As always, construction begins with the joining of the plates with hot hide glue. The walnut backstrip and center rosette accent are recessed into the plates and glued into place. The back plate is sanded to finished thickness, cut to shape, and the spruce center support web is glued in. The rosette is installed.

The top plate is sanded to finished thickness, then cut to profile. The sound hole is cut, and the bracing pattern is laid out. The bridge plate is glued in. The balance of the top and back bracing are roughly shaped and glued into place. The sides are bent over a heated pipe, and the neck and tail blocks are fabricated and glued in. A recess is routed for the end graft. Though I'm not photo-documenting every minute step in the process, you can refer to the pages for other recent builds for the details.

The curly walnut end graft and purfling lines are glued into the recess. Mahogany lining is kerfed on the bandsaw and glued to the ribs with hot hide glue. This guitar will have a beveled armrest; a wider, solid section of lining is laminated from mahogany strips. The solid lining is glued in place. The top and back are tap tuned. The ribs are notched to receive the bracing, and first the top is glued to the ribs, then the back.

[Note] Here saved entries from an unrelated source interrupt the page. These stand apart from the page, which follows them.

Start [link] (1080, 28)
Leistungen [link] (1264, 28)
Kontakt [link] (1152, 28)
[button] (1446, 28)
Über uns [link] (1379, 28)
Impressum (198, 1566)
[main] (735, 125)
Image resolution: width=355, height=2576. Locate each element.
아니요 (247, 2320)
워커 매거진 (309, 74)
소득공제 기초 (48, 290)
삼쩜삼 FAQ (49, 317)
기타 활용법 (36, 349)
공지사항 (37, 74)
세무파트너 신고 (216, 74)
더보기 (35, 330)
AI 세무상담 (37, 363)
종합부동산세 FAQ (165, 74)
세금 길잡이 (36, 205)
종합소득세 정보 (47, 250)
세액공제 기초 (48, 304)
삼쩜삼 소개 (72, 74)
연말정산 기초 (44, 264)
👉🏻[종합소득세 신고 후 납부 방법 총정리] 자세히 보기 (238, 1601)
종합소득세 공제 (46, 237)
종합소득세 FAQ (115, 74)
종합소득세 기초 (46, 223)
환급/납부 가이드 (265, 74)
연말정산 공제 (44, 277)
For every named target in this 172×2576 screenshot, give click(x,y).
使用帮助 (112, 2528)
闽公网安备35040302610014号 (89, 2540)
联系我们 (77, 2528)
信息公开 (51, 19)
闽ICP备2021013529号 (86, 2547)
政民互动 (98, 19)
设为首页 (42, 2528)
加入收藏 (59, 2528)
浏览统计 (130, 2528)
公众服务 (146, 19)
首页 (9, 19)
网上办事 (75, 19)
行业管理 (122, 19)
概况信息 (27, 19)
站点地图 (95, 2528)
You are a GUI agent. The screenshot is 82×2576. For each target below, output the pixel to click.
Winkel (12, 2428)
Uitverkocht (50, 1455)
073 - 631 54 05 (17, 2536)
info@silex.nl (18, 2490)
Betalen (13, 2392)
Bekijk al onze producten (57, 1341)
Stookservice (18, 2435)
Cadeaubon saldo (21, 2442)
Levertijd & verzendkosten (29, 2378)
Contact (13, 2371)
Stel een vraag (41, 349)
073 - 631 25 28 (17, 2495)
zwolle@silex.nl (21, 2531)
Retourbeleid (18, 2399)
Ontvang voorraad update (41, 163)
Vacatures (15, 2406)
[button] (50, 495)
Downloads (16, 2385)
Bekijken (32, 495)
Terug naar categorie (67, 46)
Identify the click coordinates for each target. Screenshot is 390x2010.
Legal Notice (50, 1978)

The guitar's body is removed from the form, and the top and back are trimmed flush with the sides. Recesses are routed for binding and purfling, with an additional tapered recess in the area of the beveled edge. The purfling is first glued into that recess, followed by the remainder of the edge trim. When the glue has cured, the binding is scraped level with the surrounding wood. The bevel is formed on the upper edge of the top.

A strip of walnut veneer is roughly shaped and glued to the beveled edge. When it's dry, the edge is shaped. A vintage-style bridle joint between the neck and headstock is cut primarily with hand tools. The headstock and volute are shaped, then the joint is glued together. The fit is sufficiently tight that no clamping is necessary. A specialized jig is used to cut the dovetail joints in neck and neck block.

The resulting joint is a perfect fit -- in perfect alignment -- with virtually no hand work. A Macassar ebony fretboard blank is radiused, slotted, and cut to profile. Matching slots are cut in the back of the fretboard and in the neck to receive carbon fiber reinforcing bars. Frets, position markers, and side dots are installed. The headstock veneer is glued to the headstock. The mother-of-pearl logo is cut and recessed into the overlay.

Carbon fiber fretboard reinforcing bars are installed in the back of the fretboard, and matching slots are extended into the guitar's body to receive them. The fretboard is glued to the neck. The neck is shaped and sanded. The guitar's body is sanded, and the bridge is accurately located and the areas to remain unfinished are masked off.

The fretboard is masked, and the instrument receives a coat of vinyl sealer. After light sanding, the pores are filled. Another coat of vinyl sealer is applied, followed by two series of three coats each of nitrocellulose lacquer. Then the instrument is sanded level and two additional thin coats of lacquer are applied. After a two-week curing period, the finish is wet-sanded with increasingly finer grits of MicroMesh paper. The neck is glued in place.

The bridge is attached, and after a bit of setup work, this one is ready to make some music.